After receiving what Demetrio described as hundreds of tales of mistreatment from other passengers who have reached out in light of the video, he said, "For a long time, airlines - United in particular - have bullied us. They have treated us less than we deserve. … The whole culture has to change."
On Wednesday, they filed an emergency motion in Cook County Circuit Court asking a judge to ensure the preservation of the surveillance video, cockpit voice recordings, incident reports and other materials. The hearing is set for Monday at 10 a.m. in Chicago.
"Will there be a lawsuit? Yeah, probably," said Demetrio, adding that it's a process and that the hearing is to preserve "certain evidence we're going to need down the line." He said he hopes the actions they take will ultimately spur all airlines to fix the "over-overbooking situation" and prevent any future use of excessive force by airlines on passengers.
"When we file our lawsuit it's going to be because every word, every preposition is in that lawsuit for a reason," he said, adding that they are doing their due diligence "about the whole subject of what we, as a society, say passengers are entitled to." He shot down the idea of a class-action lawsuit, hoping that Dao is the only one to have received such treatment.
"Are we continued to be treated like cattle? Bullied? Rude treatment?" he asked. "We all have enough angst for flying as it is. But don't treat the people who help make you the corporate entity you are, like Dr. Dao was treated."
United CEO Oscar Munoz had offered his second apology on Wednesday's Good Morning America, saying, "You saw us at a bad moment. This can never - will never - happen again." He also said he and the airline had repeatedly reached out to the family but had not received a response.
But the lawyers confirmed that the 69-year-old father of five had yet to hear directly from the airline.
Dao was not present at the conference. Demetrio said he was discharged late Wednesday night from the hospital and is still healing. He suffered a "significant" concussion, a broken nose, injury to the sinuses and is going to undergo reconstructive surgery, as well as losing two front teeth. "He's shaken," said Demetrio.
Attorney: Man dragged off United plane suffered a "significant concussion," a broken nose, and lost two front teeth https://t.co/DbmnNhKNBz
- CNN (@CNN) April 13, 2017
During the conference, Pepper offered her thanks and gratitude, calling it a difficult time for her family. She added that seeing the video only exacerbated her and her family's emotions.
"What happened to my dad should have never happened to any human being," she said. "Regardless of the circumstance.
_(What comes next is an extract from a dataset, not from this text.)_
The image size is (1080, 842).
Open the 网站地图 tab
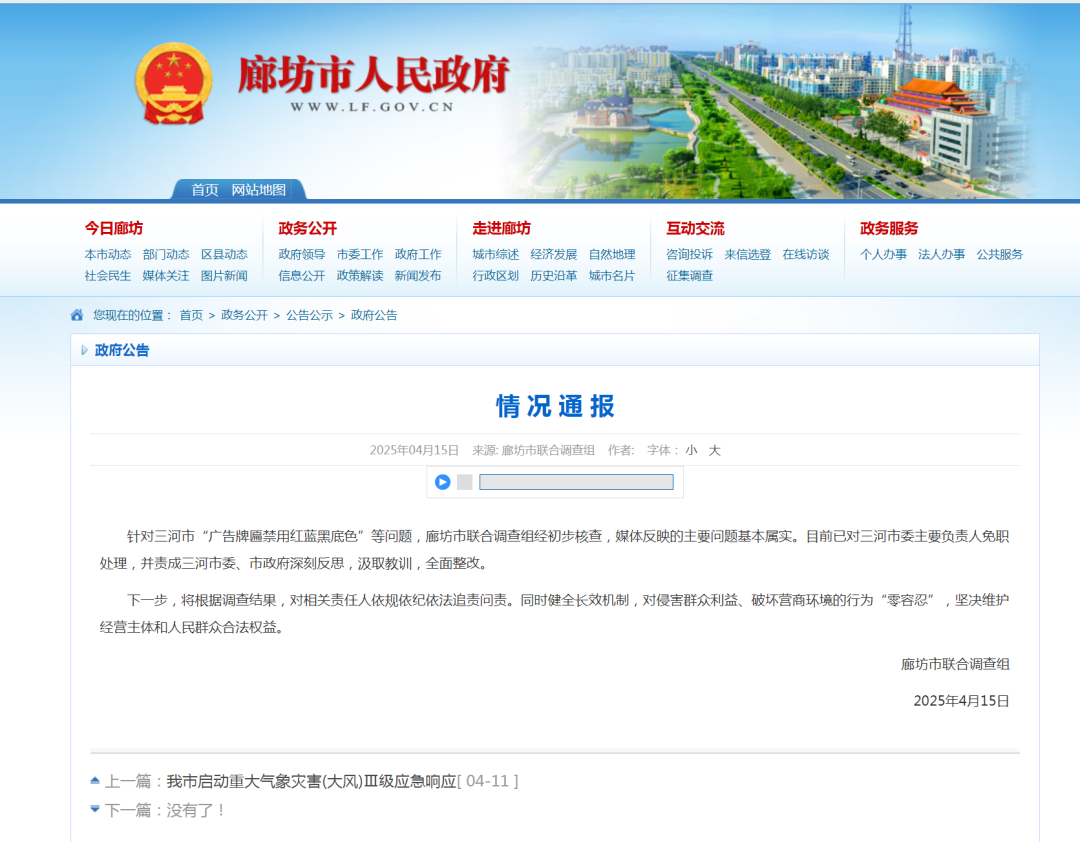click(x=258, y=190)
We were horrified and shocked and sickened to learn what had happened to him and to see what had happened to him. We hope in the future nothing like this happens again."
Demetrio took questions from the press, shooting down accusations that the incident was racially motivated - after stating that someone had referred to Dao as the "modern-day Asian Rosa Parks" - as well as reports that Dao had attempted to strike the United employees who removed him from the plane.
He then shared what Dao relayed to him about the incident. He called it "more horrifying and harrowing than what he experienced in Vietnam," said Demetrio, adding that Dao has no interest in flying again in the future.
After the conference concluded, United released a statement, continuing to express its "sincerest apology" and reinforcing how both Munoz and the airline called Dao. The statement outlined steps United plans to take by April 30 after stating how the situation has provided a "harsh learning experience from which we will take immediate, concrete action." Read the statement in full below.
We continue to express our sincerest apology to Dr. Dao. We cannot stress enough that we remain steadfast in our commitment to make this right.
This horrible situation has provided a harsh learning experience from which we will take immediate, concrete action. We have committed to our customers and our employees that we are going to fix what's broken so this never happens again.
First, we are committing that United will not ask law enforcement officers to remove passengers from our flights unless it is a matter of safety and security. Second, we've started a thorough review of policies that govern crew movement, incentivizing volunteers in these situations, how we handle oversold situations and an examination of how we partner with airport authorities and local law enforcement. Third, we will fully review and improve our training programs to ensure our employees are prepared and empowered to put our customers first. Our values - not just systems - will guide everything we do. We'll communicate the results of our review and the actions we will take by April 30.
United CEO Oscar Munoz and the company called Dr. Dao on numerous occasions to express our heartfelt and deepest apologies.
April 13, 12:45 p.m. ET: Updated with United statement.